The Entity Label Column or Subject Column is a single column that likely contains the names of the entities that are described in a table. It can be detected by calling the identifySubjectColumn() method, which expects a uniqueness threshold as parameter.

CsvTableParser csvParser = new CsvTableParser();
Table t = csvParser.parseTable(pFilePath);

t.identifySubjectColumn(0.9);

TableColumn subjectColumn = t.getSubjectColumn();

Accessing Table Data

The Table class gives you access to the table's data with the getRows() function and to the tables schema with the getColumns() and getSchema() functions.

// load a table from json
JsonTableParser p = new JsonTableParser();
Table t = p.parseTable(f);

// print some metda-data: number of columns & rows, subject column
System.out.println(String.format("* # Columns: %d", t.getColumns().size()));
System.out.println(String.format("* # Rows: %d", t.getRows().size()));
System.out.println(String.format("* Subject Column: %s",
  t.getKey()==null ? "?" : t.getSubjectColumn().getHeader()));

// print the table schema (all column names including column index and data type):
for(TableColumn c : t.getColumns()) {
  System.out.println(String.format("[%d] %s (%s)",
    c.getColumnIndex(),
    c.getHeader(),
    c.getDataType()));
}

// print all rows including their row number
// (with a maximum column width of 20 characters):for(TableRow r : t.getRows()) {
  System.out.println(String.format("[%d] %s",
    r.getRowNumber(),
    r.format(20)));
}

References

[1] Venetis, Petros, et al. "Recovering semantics of tables on the web." Proceedings of the VLDB Endowment 4.9 (2011): 528-538.

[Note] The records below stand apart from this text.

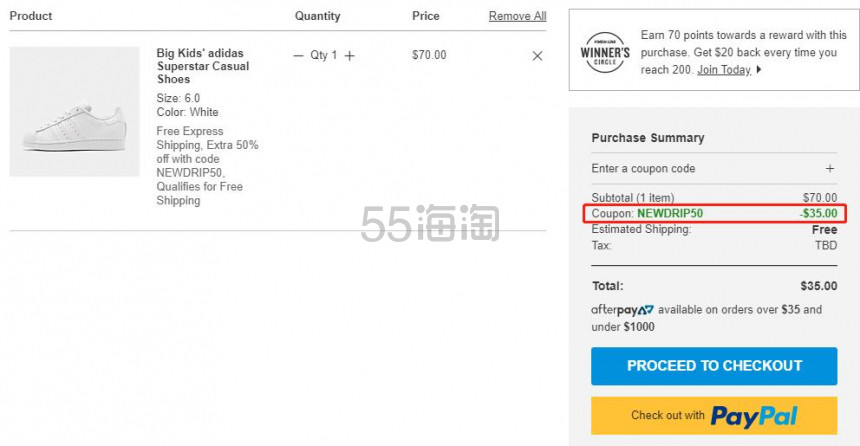The height and width of the screenshot is (446, 860).
Task: Click the Join Today link
Action: tap(723, 70)
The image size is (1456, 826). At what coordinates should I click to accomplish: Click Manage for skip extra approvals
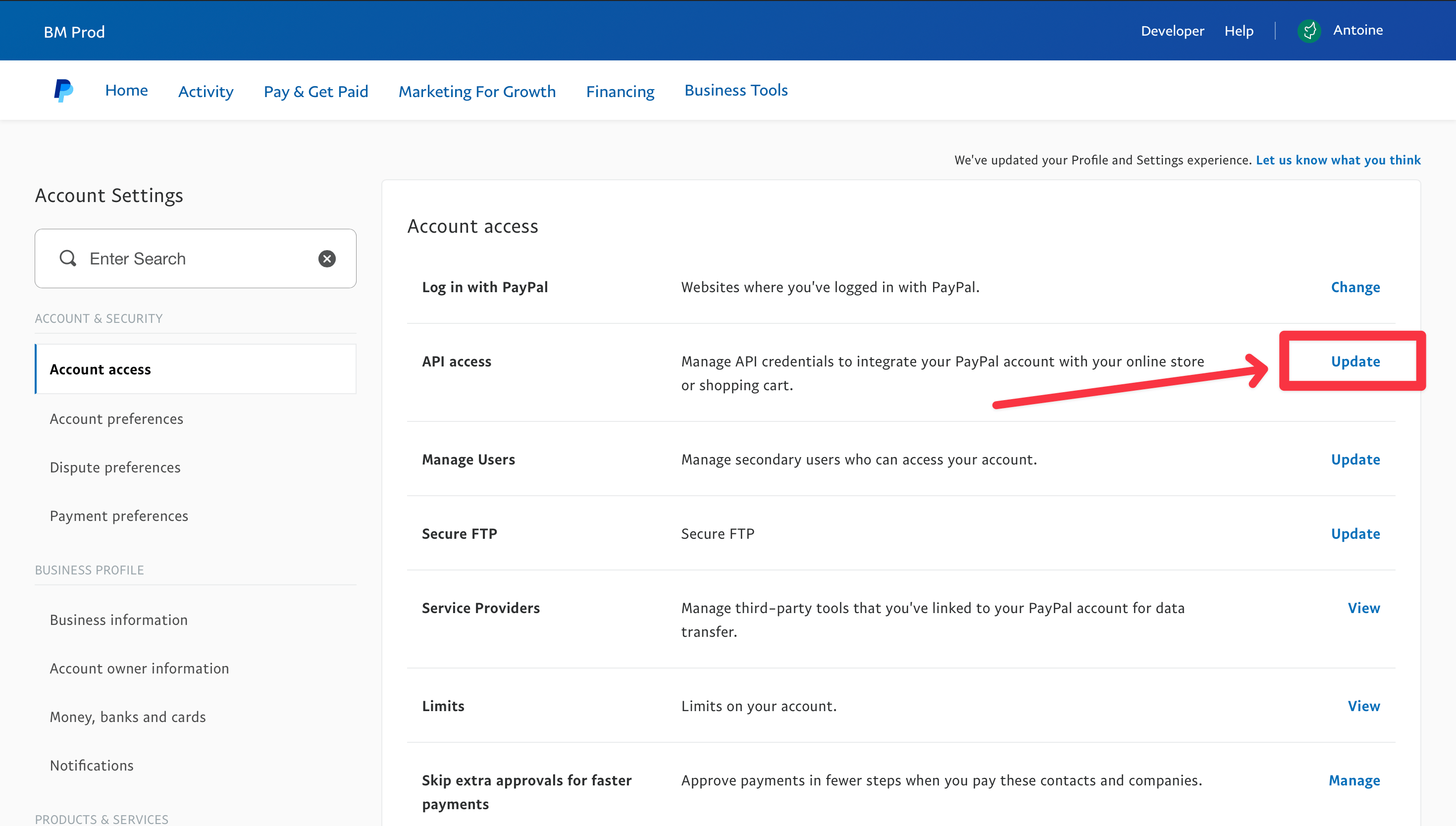coord(1354,780)
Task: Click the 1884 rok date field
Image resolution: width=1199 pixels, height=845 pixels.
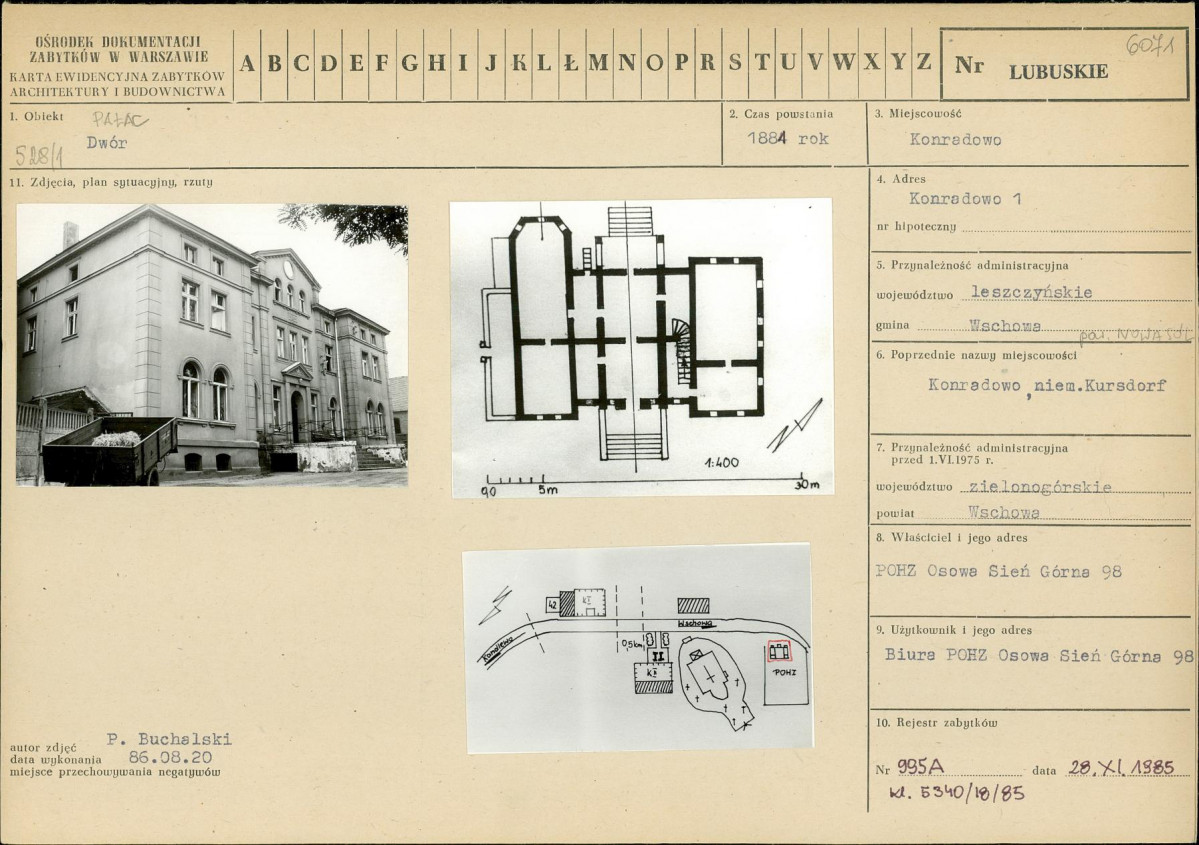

[2] Bakalov, Anton, et al. "Scad: Collective discovery of attribute values." Proceedings of the 20th international conference on World wide web. ACM, 2011.

[3] Kolomiyets, Oleksandr, and Marie-Francine Moens. "KUL: recognition and normalization of temporal expressions." Proceedings of the 5th International Workshop on Semantic Evaluation. Association for Computational Linguistics, 2010.